Monday, November 17, 2008

Keeping kids out of the middle

I was asked by TLC Book tours to read and review, Keeping Kids out of the Middle by Benjamin Garber, Ph.d.

This is my first so I hope I do a good job! I haven't talked much about it on this blog but I am a big time reader. I used to have more time for reading. I could always be found with a book. I typically used to read a book a day, sometimes two a day, depending on what was going on in my life at the time (more free time, more reading time!) I have books all over the house so I feel like I am well prepared for this review! :)

What is this book about?

The book is about being child-centered, not pulling our children into grown up fights and putting them in the middle of our issues. We are the adults, they are the children.

Who is this book for?

This book is for all parents (and that includes step parents)! While it is geared more towards parents that are separated or divorcing, it has a lot of great tips for all parents. Every one with kids or a big part of a child's life should read it.

What I thought:

This book was about two to three years too late for my divorce and much of the information is not completely relevant to me anymore (such as the parts about how to set up the custody agreement.) However, that doesn't mean I didn't enjoy it or that I didn't get anything out of it. I realized that many of the things that I thought I was doing was right were actually wrong! Wow, eye openers all through the book. I do wish this would have been around 3-4 years ago so I could avoid those mistakes.

Anyway, throughout the book, Dr. Garber gives examples of what to say to the kids when they have questions. He uses a grading scale of A - F, just like from school days. He would give different scenarios and then gives you various responses, saying things like if you say this, then you get an F, say this and you get a B, etc. He also had some interactive sections with quizzes. Always a plus with self-help style books (and yes I have read my fair share of them!)

As I read through, I highlighted lots of things! Many of it were mistakes I felt I made or things I had done right! Some of it was statements that left questions in my mind. Like how to explain to the kids about why the divorce happened (is happening). In the book, on page 110, he writes about the various responses to give for why did you get a divorce. Here is what the A answer was: The A answer? "What do you think?" opening the door to "We stopped loving each other," followed up with reassurance: "But your daddy will always love you, and I will always love you, no matter what."

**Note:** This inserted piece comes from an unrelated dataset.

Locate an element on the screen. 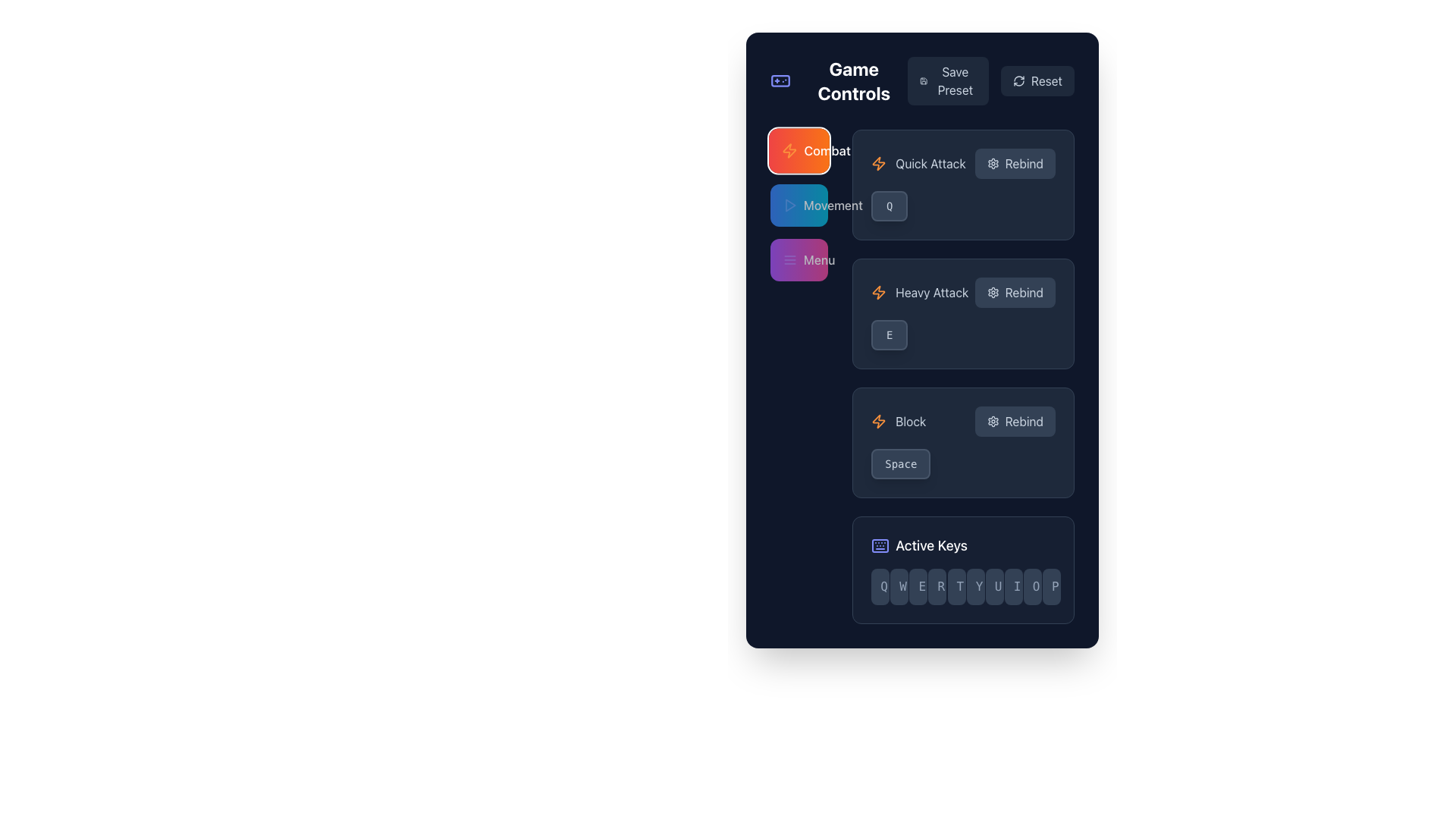  text 'Quick Attack' from the label section of the composite UI element located beneath the heading 'Combat' is located at coordinates (962, 164).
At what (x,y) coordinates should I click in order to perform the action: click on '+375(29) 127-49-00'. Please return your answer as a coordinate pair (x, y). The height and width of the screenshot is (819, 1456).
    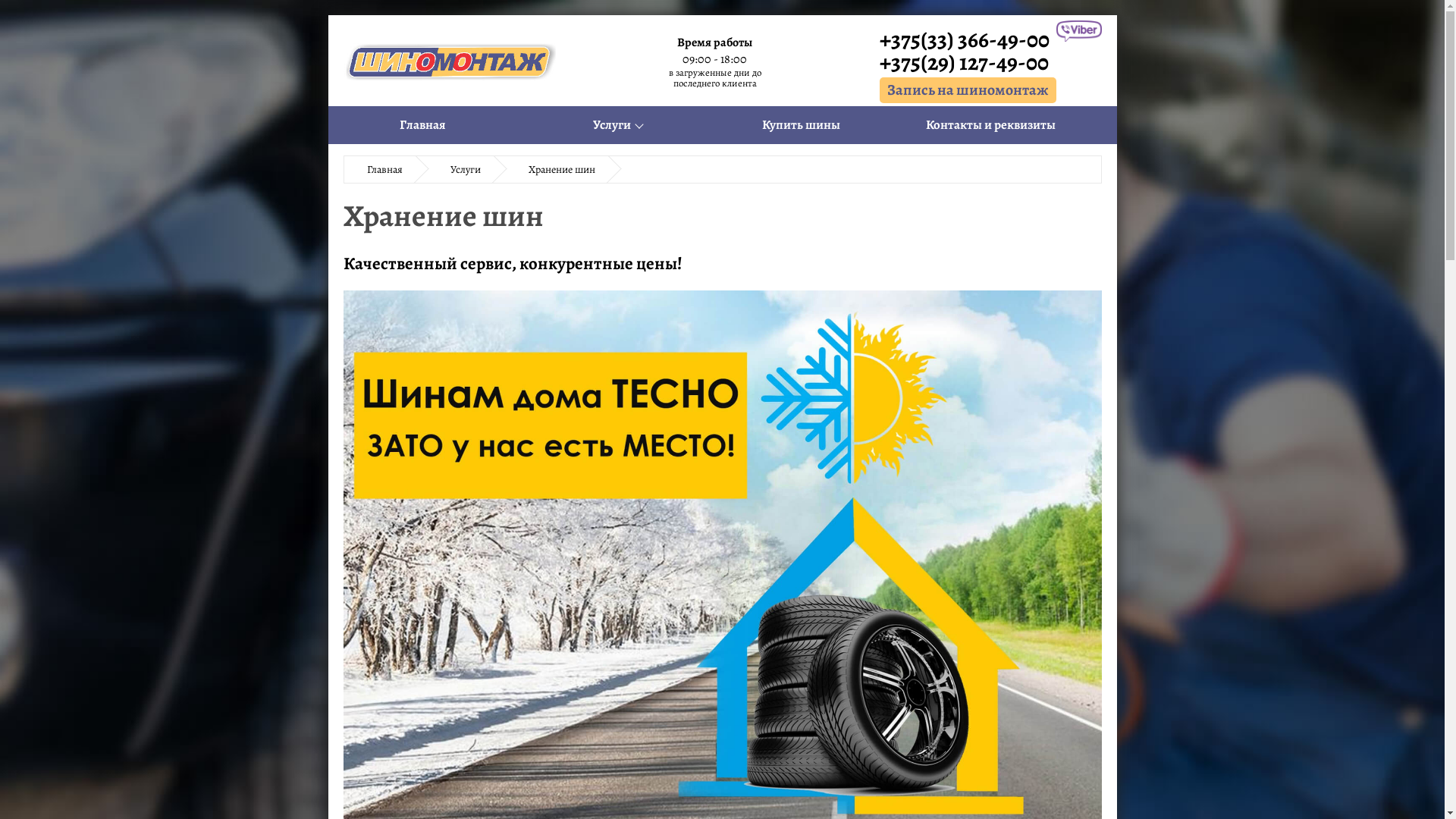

I have a bit of a problem with this answer. This is exactly what I did with my kids but they immediately asked me "But if you can stop loving daddy, that means you can stop loving me." They believe that love ends. I have tried to explain that it is a different kind of love. Parent to child but they don't seem to buy it completely.

Then when they fight with their each other, they have asked if they can get a "divorce" or why can I divorce their dad and they can't divorce their sibling. I have explained that too but not sure if it fell on deaf ears or not. If you know me, you know that I complain a lot about the fighting between my kiddos and it is getting worse. So Dr. Garber, what do I say them?

There was also a section about when the child wants to go live with the other parent and how to handle it. If you have been reading this blog for a while, you know I have dealt with this. According to Dr. Garber, we did the right thing. Since I am the POD (parent on duty), I was the initial contact to this news. It caught me off guard so I basically tabled it until I could discuss with her dad. Then we agreed together that she was doing it for the wrong reasons. On pages 121 and 122, there is a highlighted section that talks about "Can some children choose." Dr. Garber gives 5 "if this, then yes" type of statements. We were spot on with our reasons for not letting her go. I think that if she were to make this choice now, it would be for the right reasons. We shall see what the future holds.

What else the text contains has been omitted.